Офицер в тужурке броневых частей Российской армии и с погонами капитана на широких плечах достал из кармана тяжелый портсигар, закурил очередную папиросу, внутренне усмехнувшись — видно, так ему и придется ехать до Урала, куря в коридоре и любуясь проплывающими мимо окна пейзажами и только на ночь возвращаясь в свое купе для сна.
А что делать прикажете, если милую девчушку, ставшую попутчицей в комфортабельном, всего на двоих купе, до сих пор трясет от лицезрения его изуродованной ожогами физиономии. Только стоять здесь, молча курить и ждать, когда она хоть чуточку попривыкнет к лицезрению уродца.

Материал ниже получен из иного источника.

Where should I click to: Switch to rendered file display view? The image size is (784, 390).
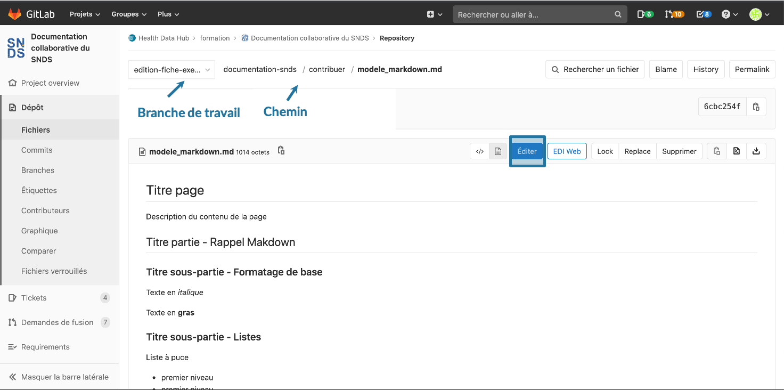point(498,151)
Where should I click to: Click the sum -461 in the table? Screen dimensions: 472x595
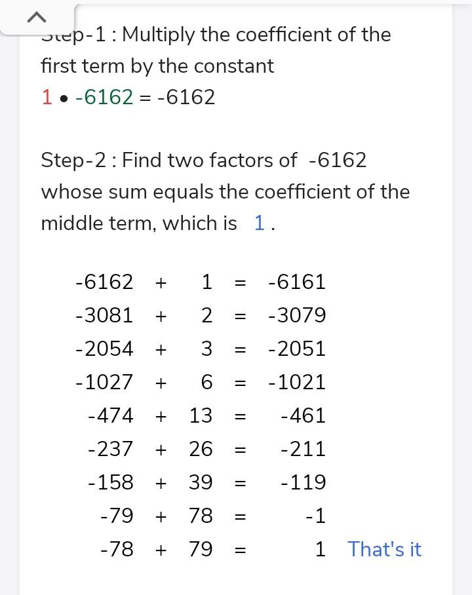point(303,415)
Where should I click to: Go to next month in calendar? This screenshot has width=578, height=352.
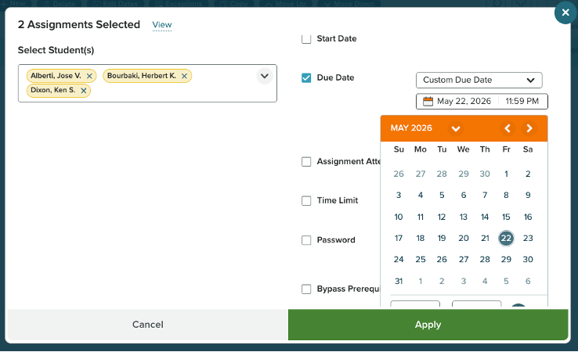[529, 128]
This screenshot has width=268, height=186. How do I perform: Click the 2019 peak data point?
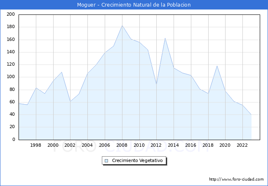pyautogui.click(x=217, y=66)
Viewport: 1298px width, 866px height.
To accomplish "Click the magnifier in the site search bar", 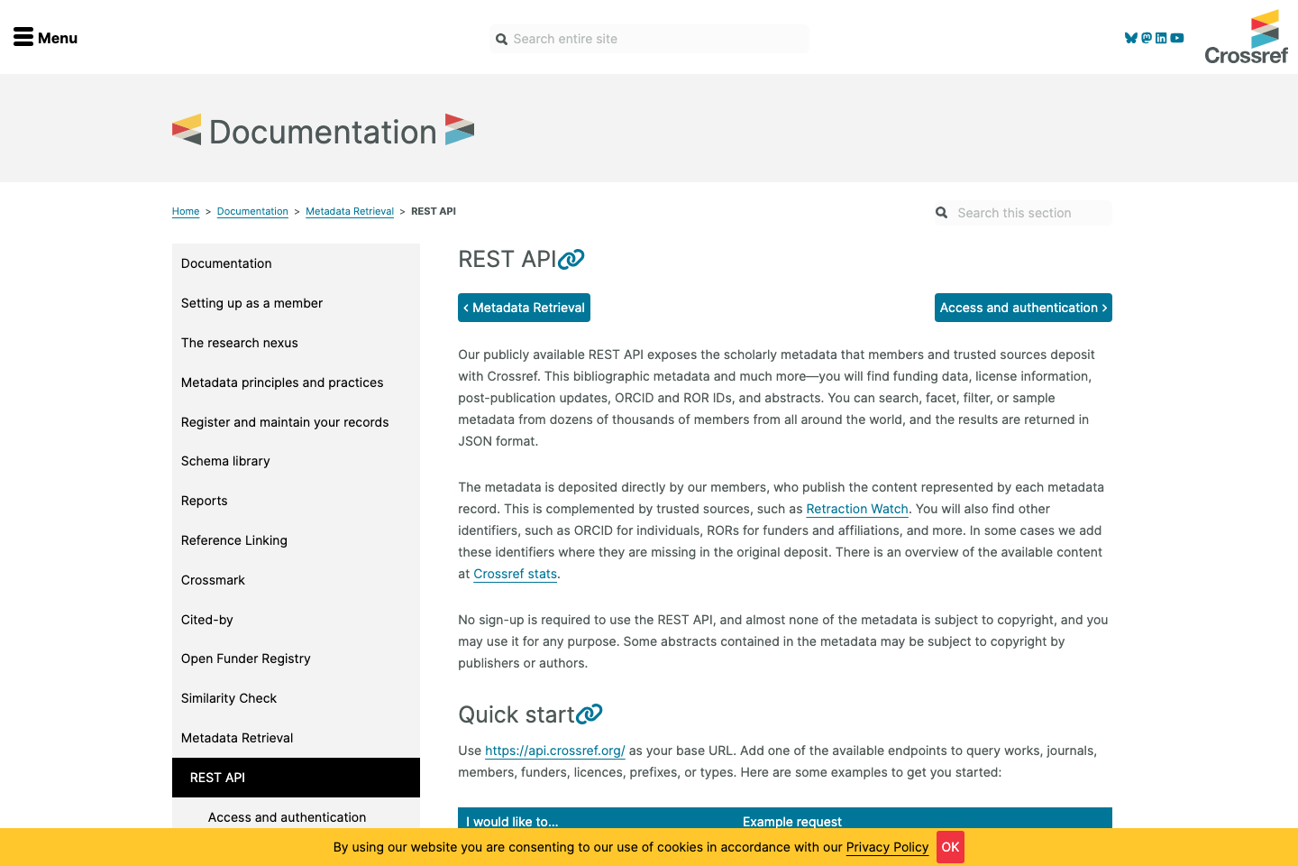I will click(502, 39).
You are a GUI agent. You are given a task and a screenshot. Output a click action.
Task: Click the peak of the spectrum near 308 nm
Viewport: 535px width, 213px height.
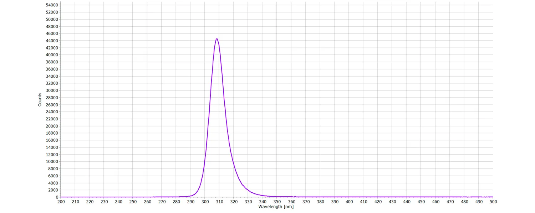click(x=217, y=39)
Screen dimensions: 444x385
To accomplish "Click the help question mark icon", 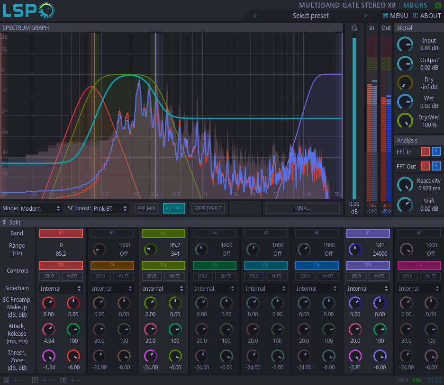I will coord(430,380).
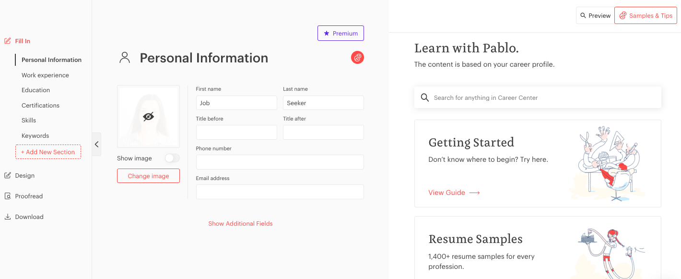The height and width of the screenshot is (279, 681).
Task: Select the Work experience section
Action: pyautogui.click(x=45, y=75)
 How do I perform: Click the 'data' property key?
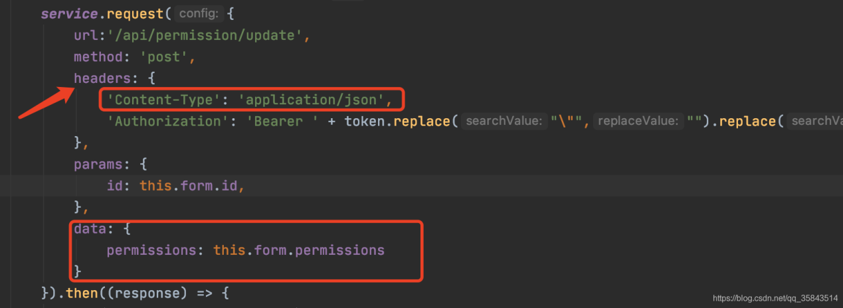[90, 229]
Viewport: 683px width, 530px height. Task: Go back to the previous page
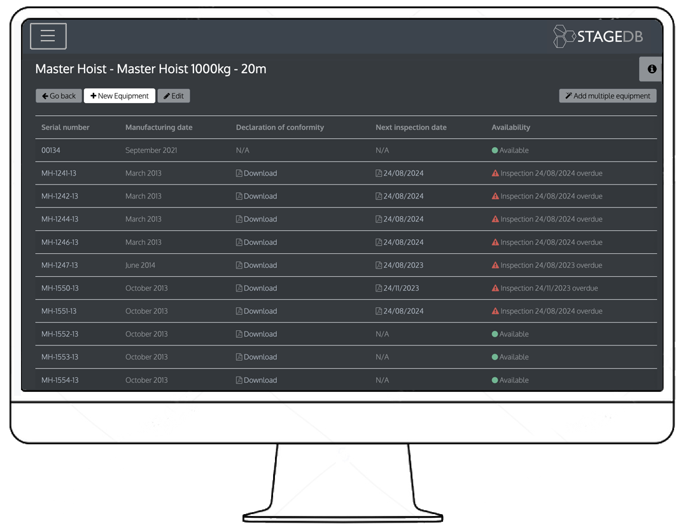coord(59,96)
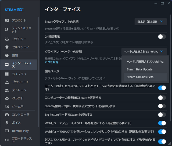Enable the 24時間表示 toggle

pos(162,37)
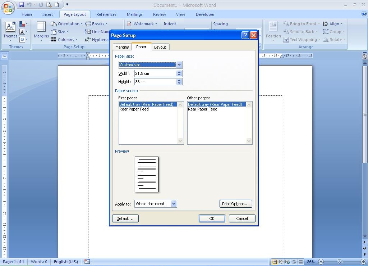This screenshot has width=368, height=266.
Task: Switch to the Margins tab
Action: 122,47
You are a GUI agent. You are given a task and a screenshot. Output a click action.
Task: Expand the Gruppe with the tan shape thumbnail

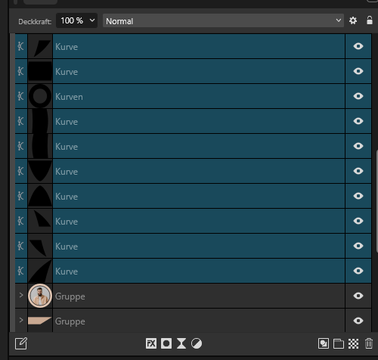pos(21,320)
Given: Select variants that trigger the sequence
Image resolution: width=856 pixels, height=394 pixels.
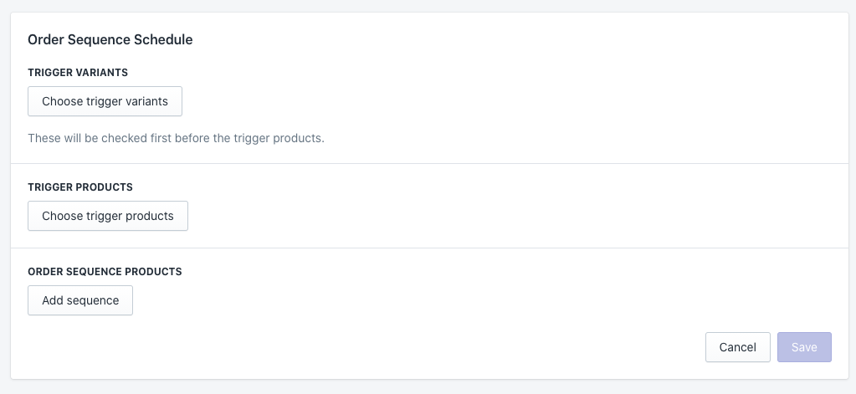Looking at the screenshot, I should (105, 101).
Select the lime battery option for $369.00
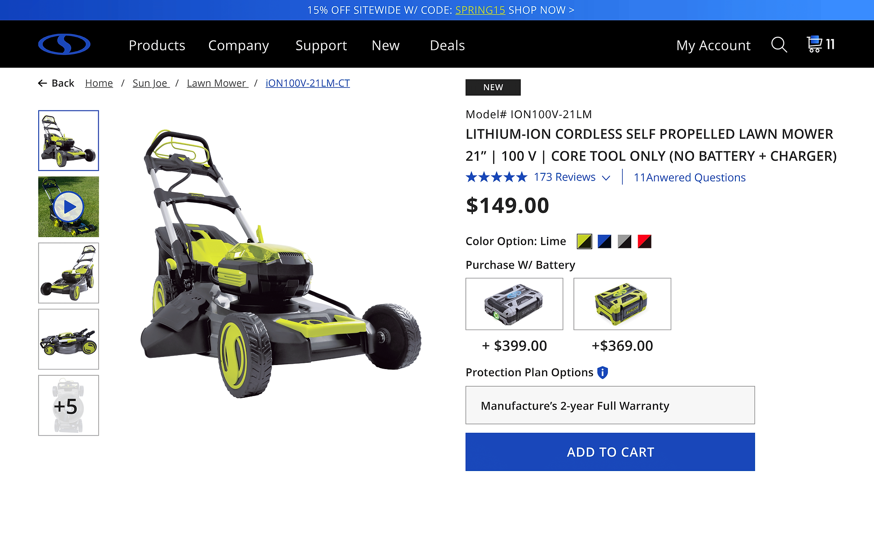Viewport: 874px width, 546px height. [622, 304]
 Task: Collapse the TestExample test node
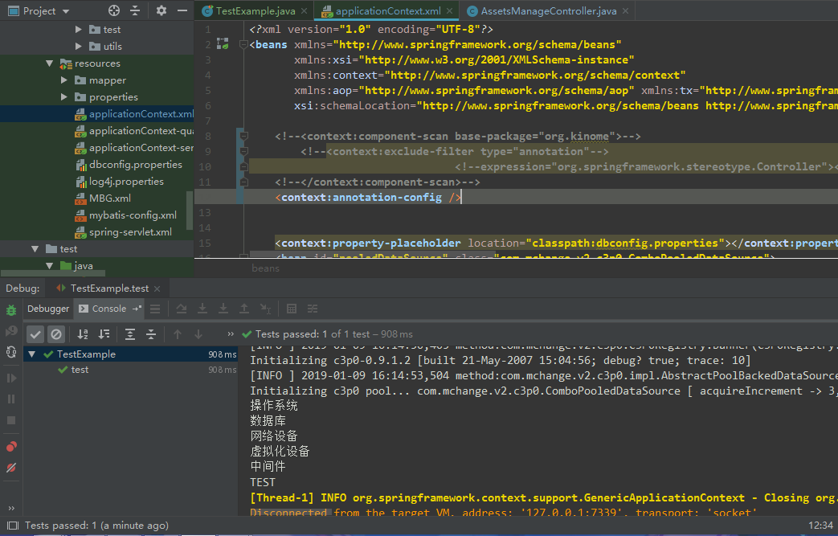(x=32, y=354)
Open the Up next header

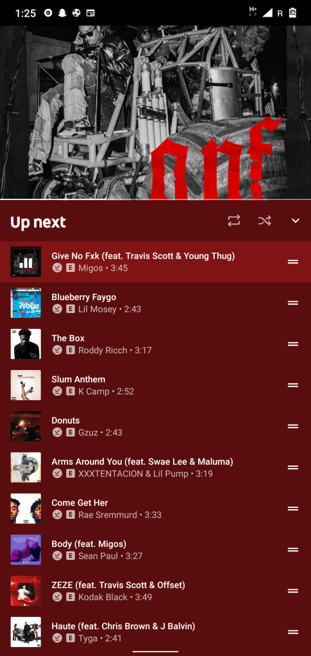(38, 222)
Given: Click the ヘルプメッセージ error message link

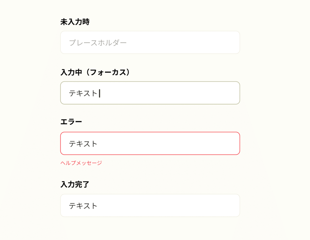Looking at the screenshot, I should pos(81,163).
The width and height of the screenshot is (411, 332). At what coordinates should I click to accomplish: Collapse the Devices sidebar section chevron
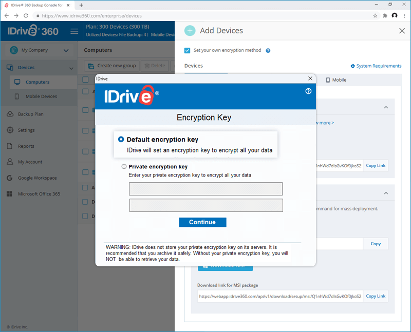point(71,69)
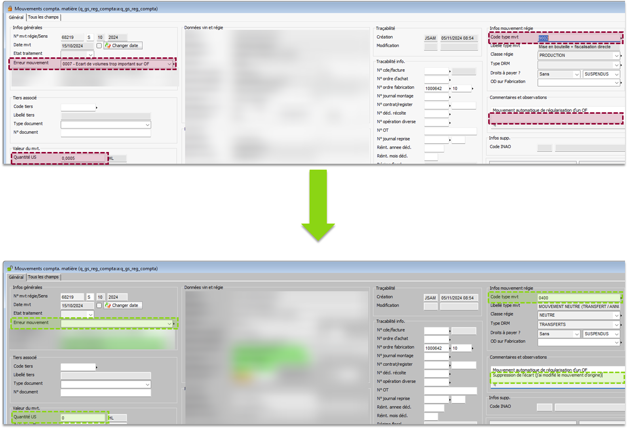Expand the Type DRM dropdown showing TRANSFERTS
Viewport: 628px width, 429px height.
click(x=616, y=325)
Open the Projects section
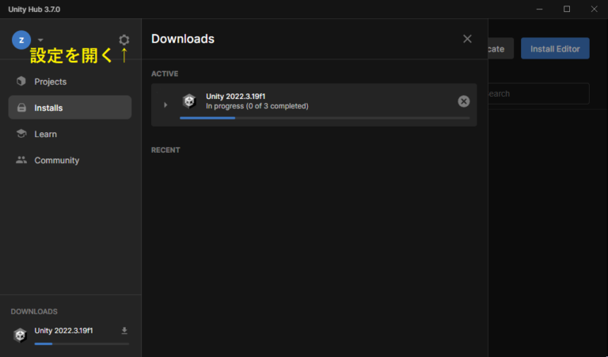 click(50, 82)
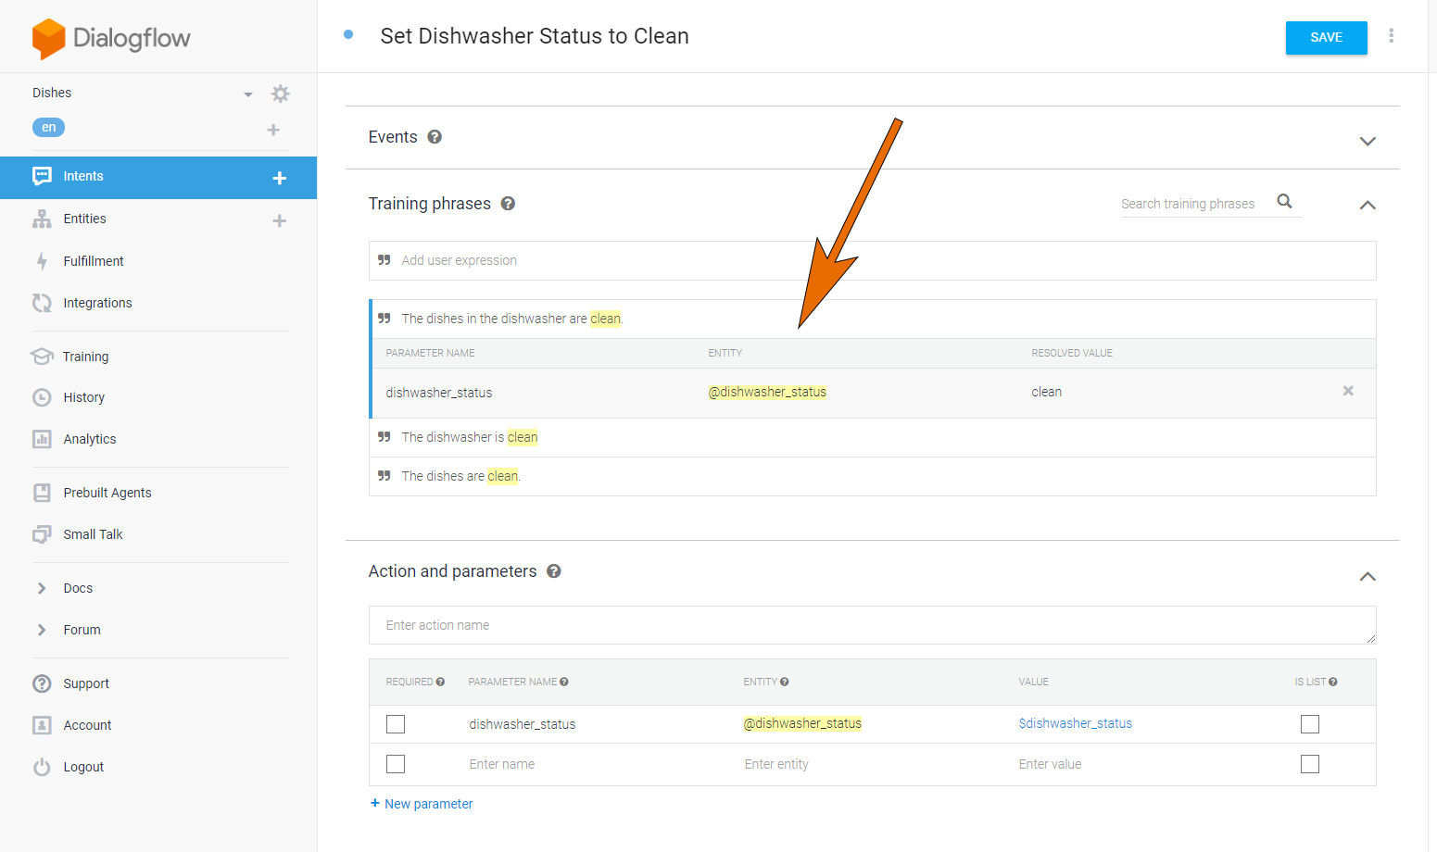1437x852 pixels.
Task: Open agent settings gear icon
Action: [280, 94]
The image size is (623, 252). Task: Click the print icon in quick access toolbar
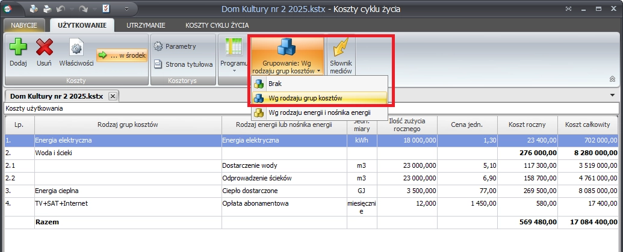pos(48,9)
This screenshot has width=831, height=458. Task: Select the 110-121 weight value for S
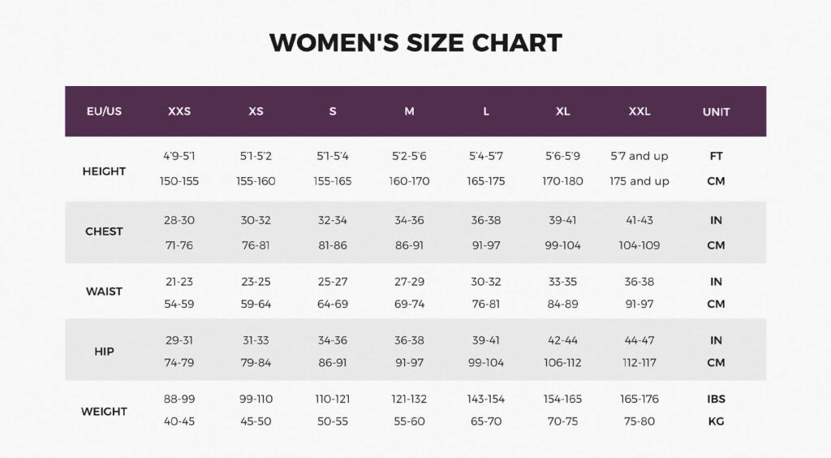pos(332,400)
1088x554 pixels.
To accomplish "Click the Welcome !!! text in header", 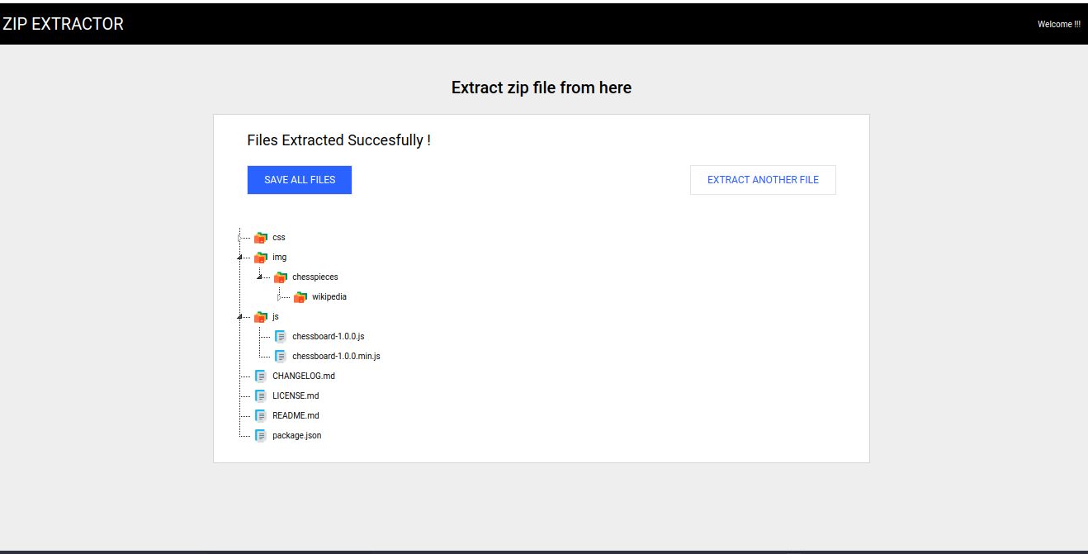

— Семен Андреевич, давайте пить чай! — Милый голос вывел Фомина из размышлений, и он повернулся к своей попутчице, ибо нельзя отказывать девушке, цедя слова из-за спины. — Вы немедленно должны пойти со мною и попить чаю, господин капитан. Крайне невежливо для русского офицера вот так относиться к женщине. — Голос девчушки исходил гневом, она цепко схватила его за локоть. — И выбросьте, наконец, папиросу, вы скоро дымом пропитаетесь, как паровоз. Это сколько можно курить?!
— Мария Александровна…
Растерянное блеяние было пресечено гневным ударом каблучка о мягкий ковер — офицера буквально втащили в купе и усадили на мягкий диван. Не юная девица, только гимназию окончившая, а прямо какой-то унтер Пришибеев, решительная, не допускающая возражений, а ведь ей едва семнадцать лет исполнилось.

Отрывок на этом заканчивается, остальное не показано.